EXERCISE GOAL: Every line in the records below between the one holding "This screenshot has height=782, width=1200." and the one holding "Open the Menu", inclusive, is to be set down exactly; all other lines are to be left out.
┄┄┄┄┄┄┄┄┄┄
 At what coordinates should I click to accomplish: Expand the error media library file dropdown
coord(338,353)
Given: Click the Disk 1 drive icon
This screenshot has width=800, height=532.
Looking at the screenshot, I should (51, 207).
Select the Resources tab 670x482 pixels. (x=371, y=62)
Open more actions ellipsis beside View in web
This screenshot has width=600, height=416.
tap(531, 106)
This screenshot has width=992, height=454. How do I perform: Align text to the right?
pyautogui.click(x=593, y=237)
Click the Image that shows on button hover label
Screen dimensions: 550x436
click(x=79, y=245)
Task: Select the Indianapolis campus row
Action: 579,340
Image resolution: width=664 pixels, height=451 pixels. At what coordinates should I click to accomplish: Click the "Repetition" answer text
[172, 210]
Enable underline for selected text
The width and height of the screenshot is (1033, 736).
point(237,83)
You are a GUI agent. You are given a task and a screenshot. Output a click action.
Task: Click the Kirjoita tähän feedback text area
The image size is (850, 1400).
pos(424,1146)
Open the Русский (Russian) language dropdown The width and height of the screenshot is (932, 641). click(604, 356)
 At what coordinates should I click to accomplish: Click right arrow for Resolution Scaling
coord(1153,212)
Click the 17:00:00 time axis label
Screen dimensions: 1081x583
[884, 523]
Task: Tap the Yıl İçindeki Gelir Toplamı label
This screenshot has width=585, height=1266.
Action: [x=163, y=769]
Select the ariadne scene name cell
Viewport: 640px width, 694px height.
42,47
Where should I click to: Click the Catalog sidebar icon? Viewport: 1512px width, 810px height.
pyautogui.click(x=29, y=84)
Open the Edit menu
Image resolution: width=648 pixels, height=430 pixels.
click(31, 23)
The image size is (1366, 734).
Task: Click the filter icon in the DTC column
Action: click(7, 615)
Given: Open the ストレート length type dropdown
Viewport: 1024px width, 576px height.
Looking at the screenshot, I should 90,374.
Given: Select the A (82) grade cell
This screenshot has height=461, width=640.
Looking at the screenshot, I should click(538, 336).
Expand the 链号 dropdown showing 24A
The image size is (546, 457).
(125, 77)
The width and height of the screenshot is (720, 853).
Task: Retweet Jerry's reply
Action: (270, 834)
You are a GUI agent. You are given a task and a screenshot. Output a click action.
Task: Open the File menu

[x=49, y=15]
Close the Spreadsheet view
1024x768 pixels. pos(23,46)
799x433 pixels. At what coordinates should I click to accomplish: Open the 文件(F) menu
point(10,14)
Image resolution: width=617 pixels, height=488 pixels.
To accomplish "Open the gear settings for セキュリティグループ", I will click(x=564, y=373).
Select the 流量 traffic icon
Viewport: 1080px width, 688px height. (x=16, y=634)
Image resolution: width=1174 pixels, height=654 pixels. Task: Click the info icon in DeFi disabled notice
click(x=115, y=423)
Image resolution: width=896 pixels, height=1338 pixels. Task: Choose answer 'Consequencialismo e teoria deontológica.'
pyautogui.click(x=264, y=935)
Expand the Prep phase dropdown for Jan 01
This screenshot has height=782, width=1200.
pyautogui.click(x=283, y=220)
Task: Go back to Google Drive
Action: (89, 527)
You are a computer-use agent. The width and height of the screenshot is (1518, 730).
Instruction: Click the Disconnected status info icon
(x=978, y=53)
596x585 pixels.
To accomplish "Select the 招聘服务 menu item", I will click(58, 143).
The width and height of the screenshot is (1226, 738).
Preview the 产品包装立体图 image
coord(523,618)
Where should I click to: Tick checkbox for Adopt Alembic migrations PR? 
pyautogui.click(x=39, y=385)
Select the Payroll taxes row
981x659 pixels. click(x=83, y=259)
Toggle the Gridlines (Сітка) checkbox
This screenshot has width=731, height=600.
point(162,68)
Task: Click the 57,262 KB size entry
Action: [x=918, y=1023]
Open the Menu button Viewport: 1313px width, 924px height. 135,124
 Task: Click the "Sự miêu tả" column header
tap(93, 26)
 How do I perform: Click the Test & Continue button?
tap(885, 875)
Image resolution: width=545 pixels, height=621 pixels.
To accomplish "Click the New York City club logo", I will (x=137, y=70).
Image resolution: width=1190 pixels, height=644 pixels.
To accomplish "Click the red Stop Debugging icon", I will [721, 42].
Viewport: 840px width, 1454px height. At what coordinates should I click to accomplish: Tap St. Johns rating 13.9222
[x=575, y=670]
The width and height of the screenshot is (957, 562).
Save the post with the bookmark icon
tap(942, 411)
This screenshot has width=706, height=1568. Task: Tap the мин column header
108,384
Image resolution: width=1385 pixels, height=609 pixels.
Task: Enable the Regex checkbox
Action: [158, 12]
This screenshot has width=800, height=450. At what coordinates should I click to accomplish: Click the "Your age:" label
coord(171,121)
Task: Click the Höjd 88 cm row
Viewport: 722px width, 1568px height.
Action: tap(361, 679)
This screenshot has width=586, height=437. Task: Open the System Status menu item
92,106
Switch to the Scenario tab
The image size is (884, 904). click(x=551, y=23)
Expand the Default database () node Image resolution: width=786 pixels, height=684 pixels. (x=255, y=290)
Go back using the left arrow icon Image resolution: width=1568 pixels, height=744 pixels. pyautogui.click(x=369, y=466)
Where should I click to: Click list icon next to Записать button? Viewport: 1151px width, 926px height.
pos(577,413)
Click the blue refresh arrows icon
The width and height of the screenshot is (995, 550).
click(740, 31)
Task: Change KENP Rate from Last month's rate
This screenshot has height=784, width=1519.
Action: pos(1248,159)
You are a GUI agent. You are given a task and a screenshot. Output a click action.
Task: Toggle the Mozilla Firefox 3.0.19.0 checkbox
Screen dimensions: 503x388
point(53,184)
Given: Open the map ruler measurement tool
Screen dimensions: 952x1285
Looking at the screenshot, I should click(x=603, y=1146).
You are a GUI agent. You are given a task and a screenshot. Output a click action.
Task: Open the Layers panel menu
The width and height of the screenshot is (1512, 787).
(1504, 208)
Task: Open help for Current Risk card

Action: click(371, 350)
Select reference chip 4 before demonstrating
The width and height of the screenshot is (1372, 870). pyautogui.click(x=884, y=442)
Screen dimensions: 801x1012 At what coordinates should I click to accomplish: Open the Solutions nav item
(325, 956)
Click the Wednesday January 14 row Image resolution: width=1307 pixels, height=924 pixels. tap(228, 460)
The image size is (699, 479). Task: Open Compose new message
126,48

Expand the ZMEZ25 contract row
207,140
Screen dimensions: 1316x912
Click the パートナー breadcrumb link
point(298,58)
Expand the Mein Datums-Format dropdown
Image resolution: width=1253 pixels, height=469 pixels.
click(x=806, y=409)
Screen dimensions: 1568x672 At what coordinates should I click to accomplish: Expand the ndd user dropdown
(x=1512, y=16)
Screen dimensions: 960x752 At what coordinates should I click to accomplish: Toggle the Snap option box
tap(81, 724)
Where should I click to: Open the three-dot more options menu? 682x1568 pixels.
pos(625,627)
┄┄┄┄┄┄┄┄┄┄
ANSWER SECTION:
This screenshot has height=782, width=1200.
pyautogui.click(x=283, y=220)
Task: Go back to Google Drive
Action: (89, 527)
You are a computer-use agent. The width and height of the screenshot is (1518, 730).
Instruction: Click the Disconnected status info icon
(x=978, y=53)
596x585 pixels.
To accomplish "Select the 招聘服务 menu item", I will click(58, 143).
The width and height of the screenshot is (1226, 738).
Preview the 产品包装立体图 image
coord(523,618)
Where should I click to: Tick checkbox for Adopt Alembic migrations PR? 
pyautogui.click(x=39, y=385)
Select the Payroll taxes row
981x659 pixels. click(x=83, y=259)
Toggle the Gridlines (Сітка) checkbox
This screenshot has width=731, height=600.
point(162,68)
Task: Click the 57,262 KB size entry
Action: [x=918, y=1023]
Open the Menu button Viewport: 1313px width, 924px height. 135,124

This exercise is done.